Memo to corporate and business leaders who want to wield a bigger stick in the political arena: Start a grassroots employee network. Most politically active companies hire lobbyists and make political contributions. But the most effective companies use politically engaged employee networks to supplement that work and bring their corporate activism to the next level.
The first step is educating your workforce about your company’s top legislative priorities. Teach your employees how to lobby their elected officials and create opportunities for them to connect with each other. Invite your congressional member or state legislator to the plant or bring a busload of employees to the statehouse. Don’t be like so many other businesses and wait until the summer before the election to organize a voter registration drive. That might make you feel good, but it won’t move the needle.
Building an employee network is time consuming and hard work, but for corporate leaders, the hardest part is trusting employees with the information they need to be effective advocates.

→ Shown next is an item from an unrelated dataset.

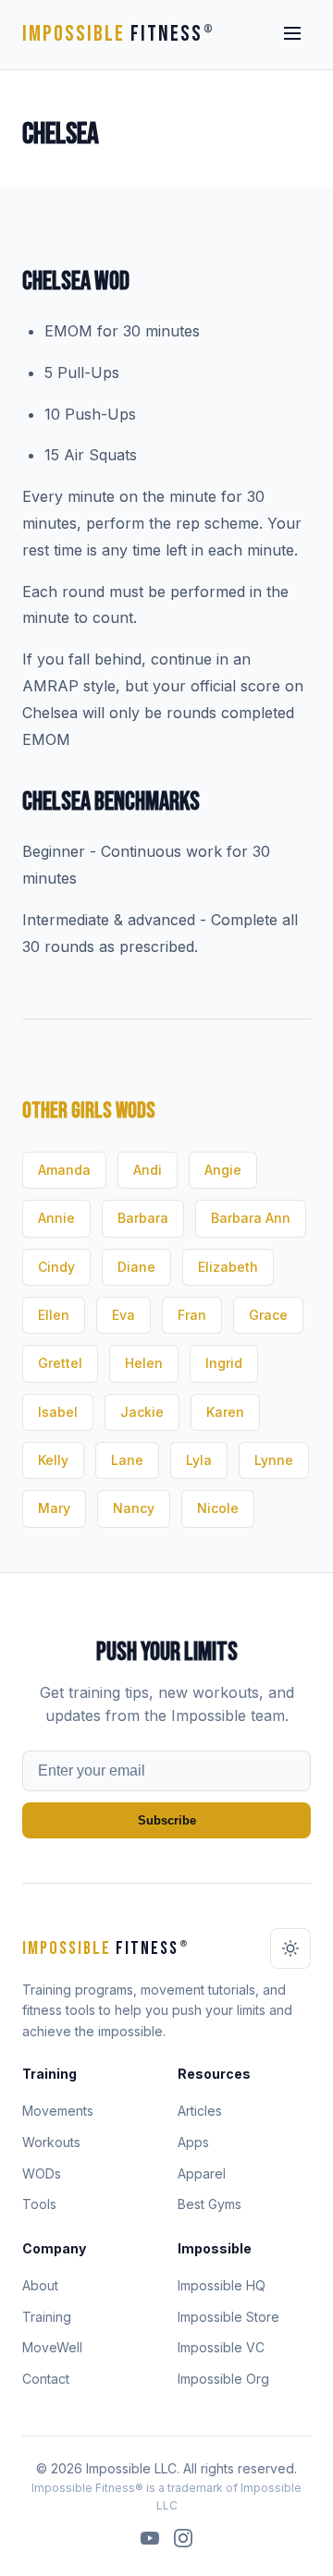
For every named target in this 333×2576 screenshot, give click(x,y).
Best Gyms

I always find the number of employees who don’t understand their company’s top legislative priorities to be compelling. When I conduct workshops, I notice a marked difference between senior company leaders and middle managers when it comes to understanding how legislation impacts revenue and jobs.

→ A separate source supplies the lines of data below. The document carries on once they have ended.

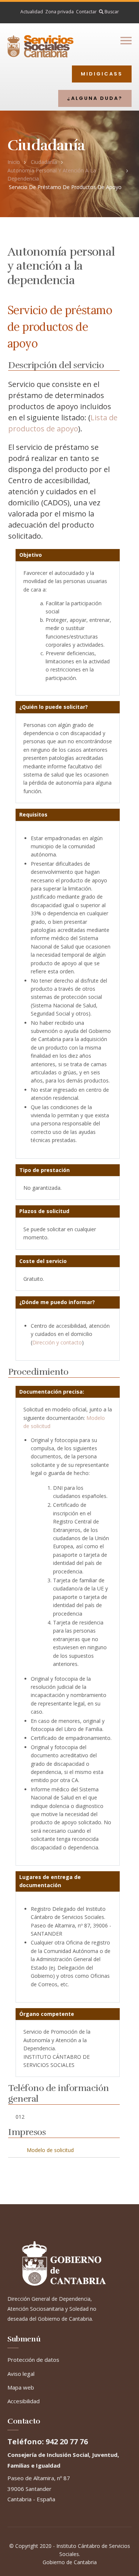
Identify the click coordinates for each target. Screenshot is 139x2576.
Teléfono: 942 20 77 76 (47, 2442)
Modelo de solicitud (50, 2150)
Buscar (111, 12)
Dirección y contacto (57, 1342)
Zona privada (59, 12)
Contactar (86, 12)
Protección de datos (33, 2359)
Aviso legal (20, 2373)
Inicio (13, 161)
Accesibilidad (23, 2401)
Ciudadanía (44, 161)
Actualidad (31, 12)
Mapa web (20, 2387)
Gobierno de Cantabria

That’s because too many corporate executives don’t take the time to teach employees about the policy issues that determine the company’s future. I know this because when I ask executives if their rank – and – file could name the company’s top legislative priorities, I usually get a stunned silence.
The good news is that done properly, a legislative action program will teach employees more about the business and help them better understand the validity of management’s decisions. The best possible outcome is that he workforce will develop an allegiance to the company’s interests.
Finally, don’t make the mistake of thinking that employees will agree with the company’s positions just because they get a paycheck. Employers have to persuade as well as educate their employees. But there’s a bonus: If you take the time to do it the right way, your workforce will understand your decisions better and be more committed to their company’s future.